Estamos en tiempo de adviento. Fechas marcadas por el sentido religioso donde unos rinden culto a su fe cristiana y otros abjuran de cualquier creencia pero se suman a la fiesta colectiva. Días en los que manda la tradición y se imponen las costumbres heredadas de nuestros antepasados hasta para los más agnósticos. Abrimos las puertas a las jornadas en las que la lumbre del hogar impregna de calor los corazones de las familias y las hace más cercanas, más propicias a la comprensión y el afecto, más proclives a reforzar los vínculos que tratan de unir lo que está separado. Son días inundados de compromisos domésticos, que en ocasiones no terminan lo bien que debieran, y en los que se llenan los estómagos y se formulan promesas que unas veces se cumplen y otras se esfuman entre las doradas burbujas del champagne.
En la semana grande del nacimiento del Niño siguen haciéndose visibles las figuras del belén de nuestra infancia, con sus ovejas al borde del río de papel de plata y las estrellas con colores de purpurina. No faltan quienes se han esforzado por difuminar ésas estampas que datan de nuestros progenitores y ellos de los suyos para hacer de papá Noel el santo y seña de a celebración. Pienso que siguen siendo mayoría las gentes que se aferran a la evocación del portal como símbolo supremo del sentido cristiano de la vida, del amor fraterno, de la unidad familiar.

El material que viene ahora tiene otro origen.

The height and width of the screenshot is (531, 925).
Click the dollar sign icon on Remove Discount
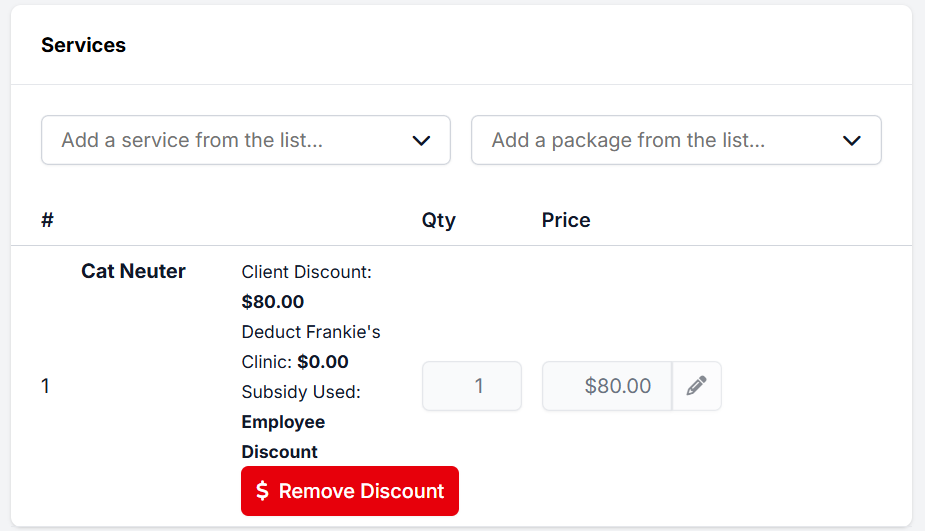pos(262,491)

La Navidad es una conmemoración única y no por repetida en sus costumbres y tradiciones menos sentida. Nos devuelve a la edad de la infancia, a la invocación de los seres que se fueron, a la búsqueda del tiempo perdido y al camino que nos queda por recorrer que en ocasiones nos lleva a la estación término. Nos guste más o menos es obligado compartir la efusividad que establece el calendario, repartir abrazos, tragarse reproches, enmendar actitudes y alejar resentimientos. Y hacer de éstos días un homenaje sincero y sentido a la alegría de vivir y compartir, de estar y sentir, de pedir salud y fuerza aunque quede poca, y de entonar, aunque sea a media voz, los sones de los villancicos inocentes que nos abrigaron cuando éramos unos críos.
Es la arribada del acontecimiento más grande que vieron los siglos y que se materializa en dos palabras: sencillez y humildad. No estaría de más que las hiciéramos nuestras muchos de nosotros. Y que lo celebren en paz consigo mismo y con los que les rodean. Tiempo feliz de adviento. Que así sea.